Constraining Standard Model and Beyond Standard Model Higgs Boson Couplings in the Four Lepton Decay Channel with the ATLAS Detector

In 2012, the Standard Model of Particle Physics was "completed" with the discovery of a new particle consistent with a SM Higgs boson. While this discovery marks a monumental achievement for particle physics, there are several gaps in our understanding of physics which the SM cannot explain. Therefore, we necessarily enter a phase beyond discovery where the properties of the Higgs boson must be understood with increasing detail, including deviations from its expected charge-parity (CP) even nature, and couplings to other particles.

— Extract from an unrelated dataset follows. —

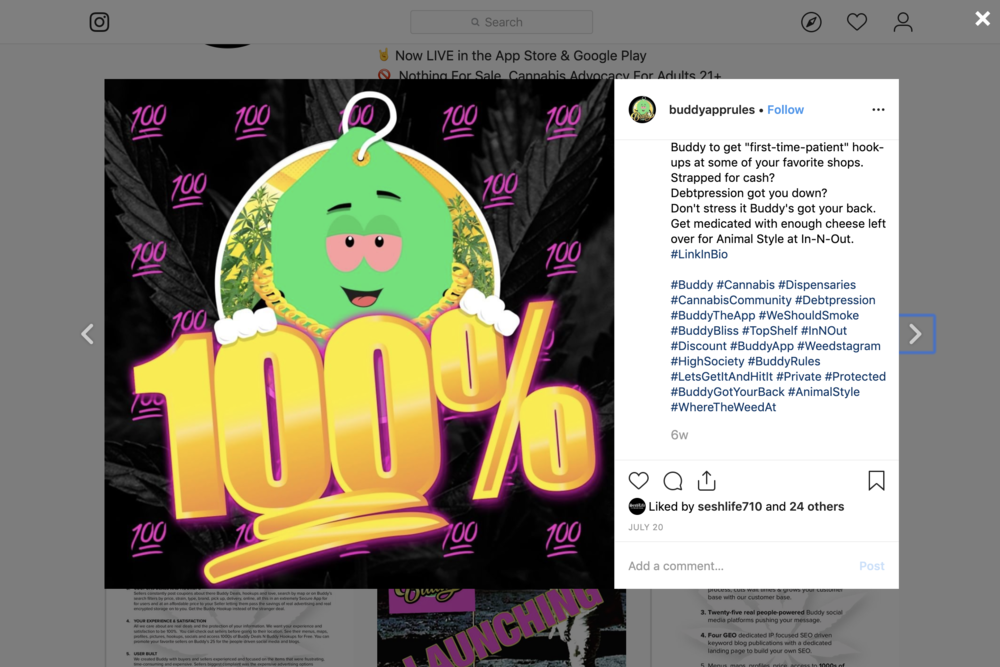
Task: Open the Explore compass icon
Action: (811, 22)
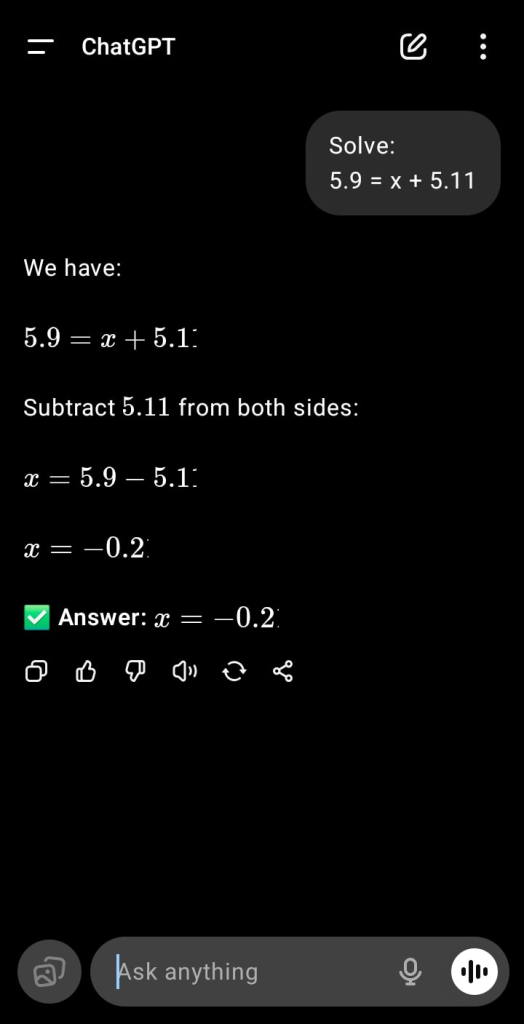Tap the 'Subtract 5.11 from both sides' text

click(x=191, y=408)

Higgs boson decays to four leptons (H->4l) provide an ideal avenue for property measurements, due to their high signal-to-background ratio, and the high precision of electron and muon measurements in ATLAS.This thesis presents an analysis which selects H->4l decays in order to measure the signal rates of different Higgs boson production modes. For these measurements, the full 2015+2016 ATLAS data set is used, corresponding to 36.1fb-1 of pp collisions at a centre-of-mass energy of sqrt(s) = 13 TeV. Multivariate techniques are used to isolate the rare vector boson fusion (VBF) production mechanism, allowing for a more precise rate measurement for the process. The measured VBF signal rate is found to be mu_VBF = 3.95^{+1.73}_{-1.48}, which is consistent with the SM prediction of one. Limits are set on the presence and strength of CP-odd and non-SM CP-even Higgs boson couplings to gluons and weak bosons. For each coupling hypothesis tested, the observed limits are compatible with the SM, although the best-fit configurations favour the presence of anomalous couplings.A new ATLAS electron and photon reconstruction algorithm is presented which uses dynamically-sized clusters to recover radiative energy losses by electrons and positrons within the detector. The resultant "superclusters" improve the expected energy resolution of electrons and photon conversions by up to 40%. Expected resolution improvements are also found for a number of topologies relevant to the ATLAS physics programme, with 5-8% improvements in mass resolution found for Z, J/psi->e+e- decays, and up to 5% improvement in H->4l decays.